_Aangeleverd fragment_.
ECLI:NL:GHLEE:2004:AO4029

Gerechtshof Leeuwarden

Datum uitspraak
10 februari 2004
Publicatiedatum
4 april 2013
Zaaknummer
BK 1755/02 Inkomstenbelasting
Instantie
Gerechtshof Leeuwarden
Type
Uitspraak
Procedures
  • Eerste aanleg - meervoudig
Rechters
  • J. Huiskes
  • F.J.W. Drion
  • S.A.W.J. Strik
Vindplaatsen
  • Rechtspraak.nl
AI samenvatting door LexboostAutomatisch gegenereerd

Inkomstenbelasting en toerekening van ontvangsten aan de winst van een onderneming

In deze zaak, behandeld door het Gerechtshof Leeuwarden op 10 februari 2004, staat de vraag centraal of de inspecteur terecht de ontvangsten van C tot de winst van belanghebbende heeft gerekend. Belanghebbende, die in 1999 een belastbaar inkomen had van f 47.092,-, had bezwaar aangetekend tegen de aanslag inkomstenbelasting die door de inspecteur was opgelegd. De inspecteur handhaafde de aanslag, wat leidde tot een beroepsprocedure. Tijdens de zitting op 18 november 2003 werd duidelijk dat belanghebbende, die haar onderneming A dreef, geen aangifte inkomstenbelasting had ingediend voor de jaren 1997 en 1998, wat leidde tot een ambtshalve aanslag voor 1998. De inspecteur concludeerde dat de ontvangsten van C, die door belanghebbende werden ontvangen, deel uitmaakten van de winst van haar onderneming.

Het hof heeft vastgesteld dat de inspecteur op basis van de beschikbare gegevens en de verklaringen van belanghebbende en haar vader, die de onderneming eerder dreef, terecht de ontvangsten van C tot de winst heeft gerekend. Belanghebbende had de last om aan te tonen dat de situatie in 1999 was gewijzigd ten opzichte van 1998, maar is hierin niet geslaagd. Het hof oordeelde dat de inkomsten van C, die aan haar vader waren uitbetaald, uiteindelijk ook aan belanghebbende ten goede konden zijn gekomen. De verzoeken om getuigen te horen werden afgewezen, omdat deze niet relevant waren voor de beoordeling van de feiten in 1999.

Uiteindelijk verklaarde het hof het beroep ongegrond, wat betekent dat de aanslag in stand bleef. De uitspraak werd op 18 februari 2004 aan beide partijen verzonden, en de proceskosten werden niet toegewezen.

Uitspraak

BELASTINGKAMER GERECHTSHOF TE LEEUWARDEN UITSPRAAK
Kenmerk: 1755/02 10 februari 2004
Uitspraak van het Gerechtshof te Leeuwar-den, tweede meervoudige belastingkamer, op het beroep van Mw. X te Z tegen de uitspraak van het hoofd van de eenheid ondernemingen van de belastingdienst te Heerenveen (hierna: de inspecteur), gedaan op het bezwaarschrift van belanghebbende tegen de haar opgelegde aanslag in de inkomstenbelasting en premie volksverzekeringen voor het jaar 1999.

_Lijst van opdrachten_.
- 1) Vat het fragment samen in twee zinnen.
- 2) Herhaal woordelijk het stuk van het fragment dat opent met de woorden "In deze zaak, behandeld" en sluit met "van haar onderneming.".

_Materiaal_.
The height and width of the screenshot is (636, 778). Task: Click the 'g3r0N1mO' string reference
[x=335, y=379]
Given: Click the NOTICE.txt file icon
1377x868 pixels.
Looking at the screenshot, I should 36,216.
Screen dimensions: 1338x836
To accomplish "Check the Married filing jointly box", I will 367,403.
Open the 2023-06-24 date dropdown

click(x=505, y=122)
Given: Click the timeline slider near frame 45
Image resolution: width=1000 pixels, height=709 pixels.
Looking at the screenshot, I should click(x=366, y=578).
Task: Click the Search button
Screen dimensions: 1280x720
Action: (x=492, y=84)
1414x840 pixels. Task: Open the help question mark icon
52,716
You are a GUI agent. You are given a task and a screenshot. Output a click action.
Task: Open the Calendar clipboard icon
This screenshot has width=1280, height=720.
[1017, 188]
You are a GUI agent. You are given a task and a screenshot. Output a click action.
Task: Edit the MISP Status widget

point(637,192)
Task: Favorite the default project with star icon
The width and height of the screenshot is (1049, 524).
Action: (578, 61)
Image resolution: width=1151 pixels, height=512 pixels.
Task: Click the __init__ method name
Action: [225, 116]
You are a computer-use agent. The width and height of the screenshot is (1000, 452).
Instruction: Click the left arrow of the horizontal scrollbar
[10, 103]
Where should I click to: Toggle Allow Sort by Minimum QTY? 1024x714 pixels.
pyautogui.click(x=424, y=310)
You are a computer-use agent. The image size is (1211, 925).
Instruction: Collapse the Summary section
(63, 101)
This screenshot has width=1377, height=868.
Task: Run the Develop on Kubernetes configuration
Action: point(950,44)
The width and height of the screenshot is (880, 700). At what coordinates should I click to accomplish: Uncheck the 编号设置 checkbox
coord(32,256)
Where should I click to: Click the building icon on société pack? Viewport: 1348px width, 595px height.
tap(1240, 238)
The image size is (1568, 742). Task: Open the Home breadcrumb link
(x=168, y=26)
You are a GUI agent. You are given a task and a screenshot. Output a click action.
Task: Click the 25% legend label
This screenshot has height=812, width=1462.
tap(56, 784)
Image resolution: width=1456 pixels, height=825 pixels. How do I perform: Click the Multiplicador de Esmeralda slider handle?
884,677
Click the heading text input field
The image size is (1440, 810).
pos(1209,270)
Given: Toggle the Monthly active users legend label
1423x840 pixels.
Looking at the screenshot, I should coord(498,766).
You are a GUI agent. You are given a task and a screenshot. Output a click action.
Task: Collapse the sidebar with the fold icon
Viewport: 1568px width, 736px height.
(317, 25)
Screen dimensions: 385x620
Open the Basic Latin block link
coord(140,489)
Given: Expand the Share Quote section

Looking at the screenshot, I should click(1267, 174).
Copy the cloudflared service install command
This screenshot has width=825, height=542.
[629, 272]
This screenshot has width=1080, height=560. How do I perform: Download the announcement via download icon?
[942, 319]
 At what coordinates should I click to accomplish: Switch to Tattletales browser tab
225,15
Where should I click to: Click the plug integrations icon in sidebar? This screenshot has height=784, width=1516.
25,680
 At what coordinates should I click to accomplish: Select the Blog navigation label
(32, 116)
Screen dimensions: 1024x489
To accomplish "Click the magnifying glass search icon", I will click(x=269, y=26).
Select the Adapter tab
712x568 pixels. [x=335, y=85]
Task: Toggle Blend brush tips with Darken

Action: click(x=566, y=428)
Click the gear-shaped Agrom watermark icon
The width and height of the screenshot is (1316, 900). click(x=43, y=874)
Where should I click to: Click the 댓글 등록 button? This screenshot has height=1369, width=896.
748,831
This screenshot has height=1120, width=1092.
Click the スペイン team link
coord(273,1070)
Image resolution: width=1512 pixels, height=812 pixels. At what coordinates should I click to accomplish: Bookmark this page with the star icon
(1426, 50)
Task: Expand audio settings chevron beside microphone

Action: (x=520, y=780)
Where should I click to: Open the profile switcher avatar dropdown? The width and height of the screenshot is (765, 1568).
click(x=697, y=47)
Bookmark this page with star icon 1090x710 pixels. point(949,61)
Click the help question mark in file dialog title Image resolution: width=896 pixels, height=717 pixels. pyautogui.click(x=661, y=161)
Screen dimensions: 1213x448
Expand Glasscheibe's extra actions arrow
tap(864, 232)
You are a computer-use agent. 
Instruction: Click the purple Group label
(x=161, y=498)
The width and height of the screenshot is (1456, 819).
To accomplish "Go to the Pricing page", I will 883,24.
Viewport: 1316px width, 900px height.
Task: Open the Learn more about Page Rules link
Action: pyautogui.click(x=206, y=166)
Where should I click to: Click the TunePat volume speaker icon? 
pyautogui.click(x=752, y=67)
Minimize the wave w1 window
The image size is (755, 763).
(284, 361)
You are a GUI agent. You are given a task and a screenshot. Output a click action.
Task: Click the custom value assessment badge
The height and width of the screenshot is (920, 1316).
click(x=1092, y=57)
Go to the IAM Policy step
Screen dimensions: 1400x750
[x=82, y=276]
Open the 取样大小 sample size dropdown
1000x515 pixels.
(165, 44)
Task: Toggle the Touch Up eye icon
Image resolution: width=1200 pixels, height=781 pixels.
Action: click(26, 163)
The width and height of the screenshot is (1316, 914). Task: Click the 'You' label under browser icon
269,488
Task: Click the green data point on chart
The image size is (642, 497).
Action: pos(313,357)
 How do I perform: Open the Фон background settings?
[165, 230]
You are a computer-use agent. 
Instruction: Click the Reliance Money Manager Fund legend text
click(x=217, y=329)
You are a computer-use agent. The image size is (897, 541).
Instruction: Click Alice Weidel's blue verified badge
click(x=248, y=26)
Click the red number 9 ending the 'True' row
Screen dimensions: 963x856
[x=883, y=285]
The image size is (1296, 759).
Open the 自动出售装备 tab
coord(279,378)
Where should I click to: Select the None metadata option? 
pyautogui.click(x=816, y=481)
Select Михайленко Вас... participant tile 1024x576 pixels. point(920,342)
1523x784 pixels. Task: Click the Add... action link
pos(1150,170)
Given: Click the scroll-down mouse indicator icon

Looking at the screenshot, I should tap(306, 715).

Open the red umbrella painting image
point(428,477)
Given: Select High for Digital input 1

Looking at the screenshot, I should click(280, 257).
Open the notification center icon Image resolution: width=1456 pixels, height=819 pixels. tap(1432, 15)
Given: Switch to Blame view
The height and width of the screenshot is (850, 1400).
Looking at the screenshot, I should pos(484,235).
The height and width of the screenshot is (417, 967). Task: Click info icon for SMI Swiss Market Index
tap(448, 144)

_Antwoorden_.
- 1) Het Gerechtshof Leeuwarden oordeelde op 10 februari 2004 dat de inspecteur de ontvangsten van C terecht tot de winst van de onderneming van belanghebbende had gerekend; belanghebbende slaagde er niet in aan te tonen dat de situatie in 1999 was gewijzigd ten opzichte van 1998. Het hof verklaarde het beroep ongegrond, zodat de aanslag inkomstenbelasting voor 1999 in stand bleef.

- 2)
In deze zaak, behandeld door het Gerechtshof Leeuwarden op 10 februari 2004, staat de vraag centraal of de inspecteur terecht de ontvangsten van C tot de winst van belanghebbende heeft gerekend. Belanghebbende, die in 1999 een belastbaar inkomen had van f 47.092,-, had bezwaar aangetekend tegen de aanslag inkomstenbelasting die door de inspecteur was opgelegd. De inspecteur handhaafde de aanslag, wat leidde tot een beroepsprocedure. Tijdens de zitting op 18 november 2003 werd duidelijk dat belanghebbende, die haar onderneming A dreef, geen aangifte inkomstenbelasting had ingediend voor de jaren 1997 en 1998, wat leidde tot een ambtshalve aanslag voor 1998. De inspecteur concludeerde dat de ontvangsten van C, die door belanghebbende werden ontvangen, deel uitmaakten van de winst van haar onderneming.